On her part, Mireia Yurrita Semperena is focusing on machine learning (ML) systems, noting that they have become widespread, but many researchers report the “detrimental effects these systems could bring, from facial detection systems that show higher misclassification rates for dark-skinned women to large Language Models that silence marginalised populations and linguistic minorities,” says Mireia, another DCODE PhD researcher noting how many methodologies have been suggested to tackle algorithmic biases, though most of them “treating the problem as merely a technical issue.”
In her research, Mireia hopes to consider not only the technical side, but also to study the way in which “citizens perceive these systems. If we want to develop and deploy ML systems that are aligned with societal values and gain general acceptance, it is necessary to study the interplay between technical aspects of those systems and human perception,” she says. Mireia advocates designing tools that allow for the inclusion of human perception as an additional layer that computer scientists should take into consideration when developing ML.

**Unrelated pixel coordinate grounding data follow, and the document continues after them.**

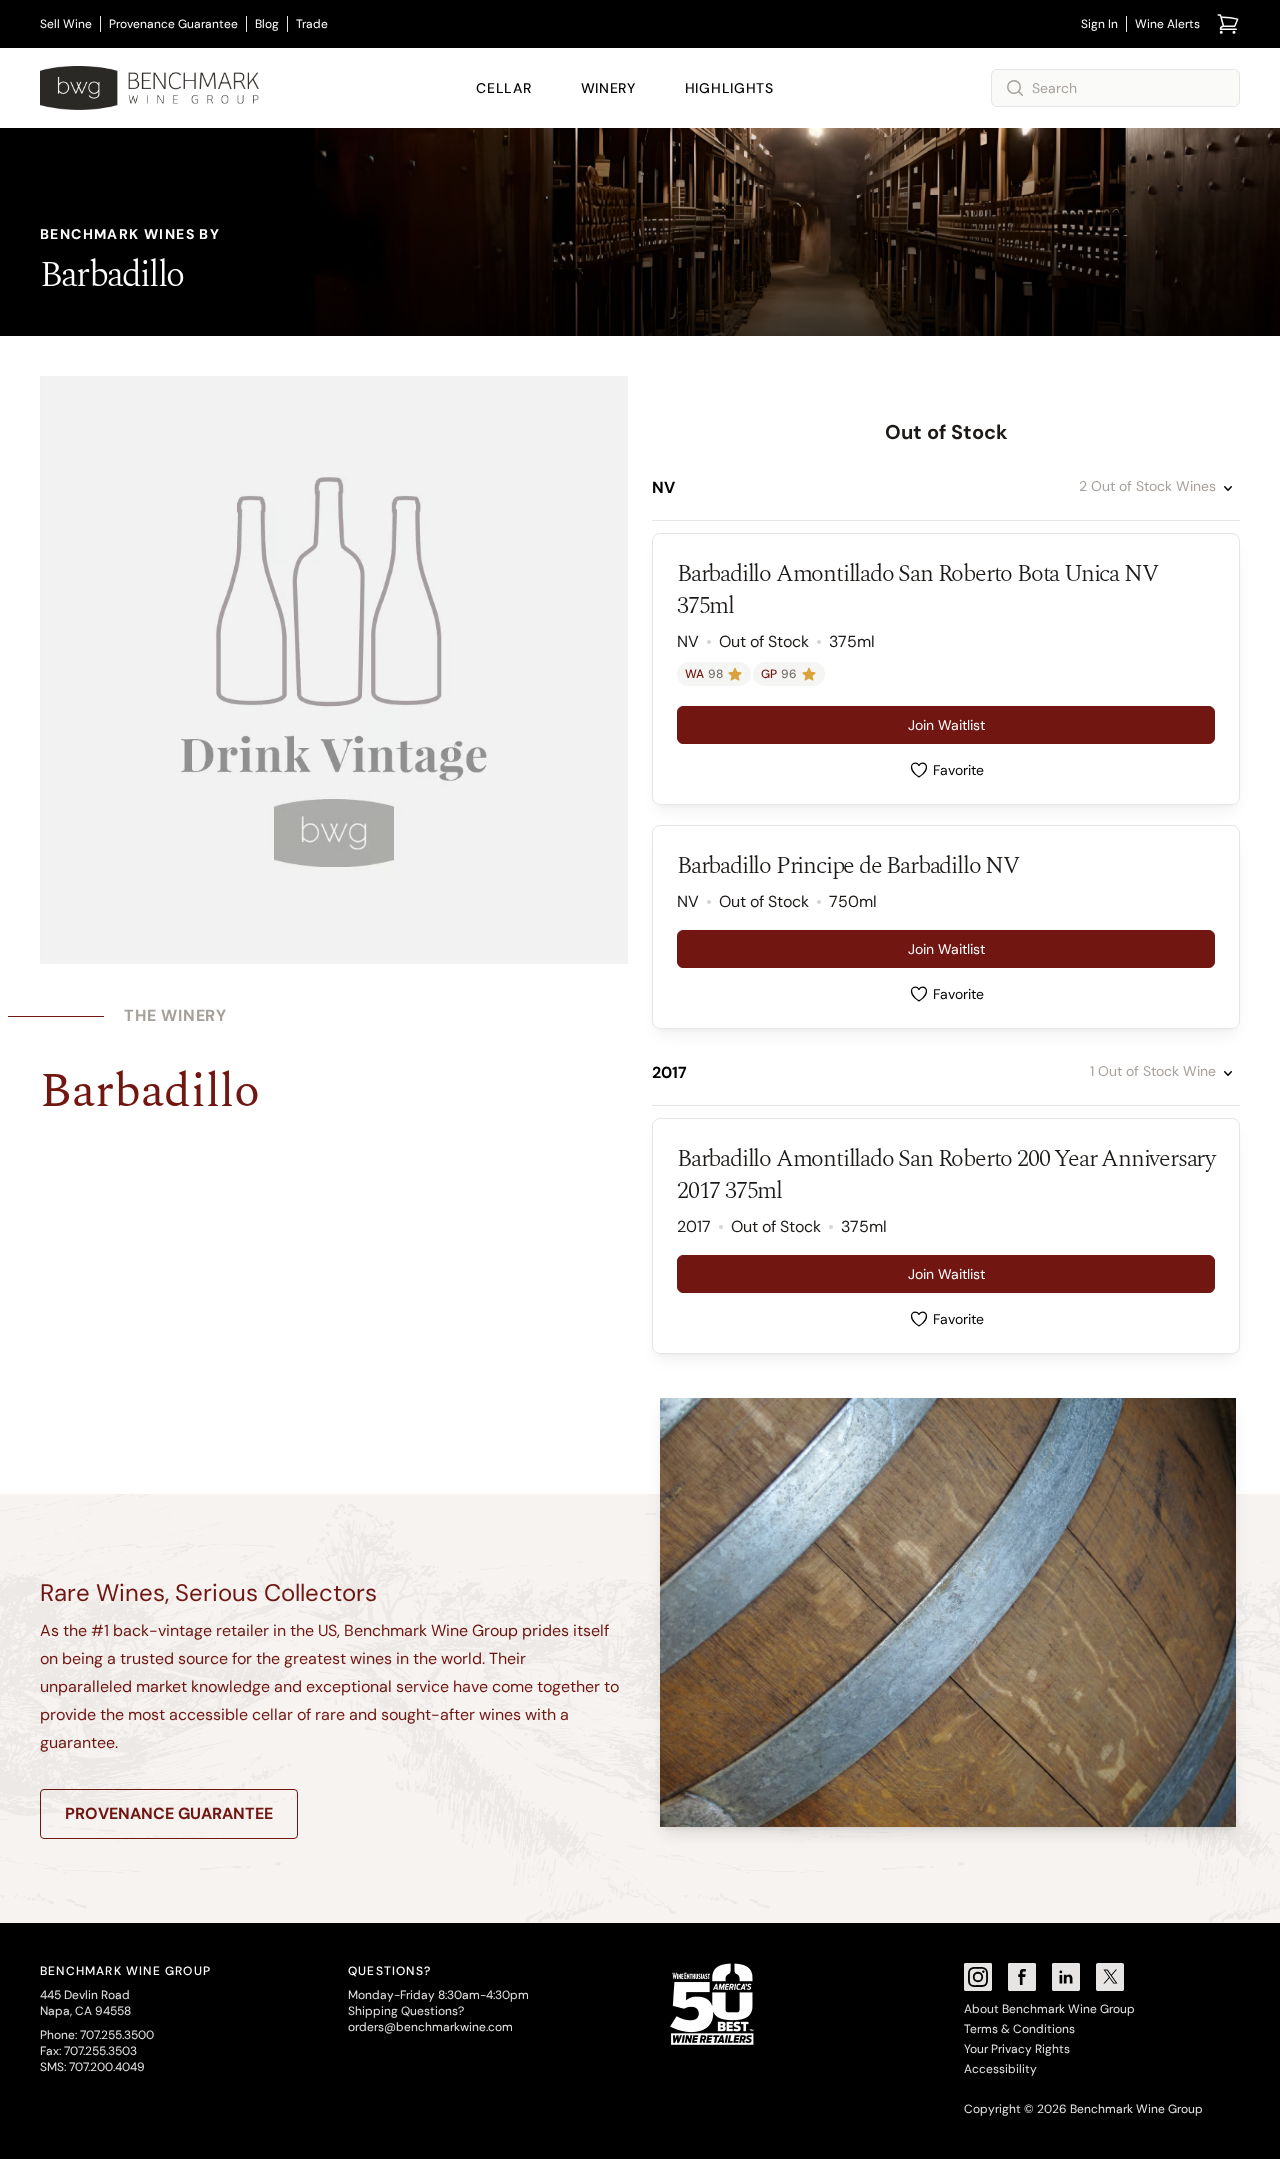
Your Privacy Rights (1017, 2049)
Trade (312, 24)
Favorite (958, 770)
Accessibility (1000, 2069)
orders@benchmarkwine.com (430, 2027)
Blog (267, 24)
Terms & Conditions (1019, 2029)
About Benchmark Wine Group (1049, 2009)
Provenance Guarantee (173, 24)
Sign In (1099, 24)
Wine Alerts (1167, 24)
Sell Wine (66, 24)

Jacob Browne, another PhD Fellow within DCODE based at Philips and TU Delft is focused on designing for trust in clinical AI. “AI development often neglects integrating trust dynamics into the underlying workflow, and the power dynamics inherent in complex sociotechnical systems,” Jacob says. “You may have a state-of-the-art AI that is technologically impeccable, but if the clinician doesn’t trust it, it won’t get utilised. Conversely, if the clinician over trusts the AI they might over comply with the AI’s suggestion, even when the AI is wrong… My main aim is to craft a framework to design for trust in clinical AI. My work will be central to the successful implementation of AI in clinical settings.
How we design for AI will affect how well we can utilise its transformative capabilities. Trust is a crucial factor in the success of AI integration,” concludes Jacob.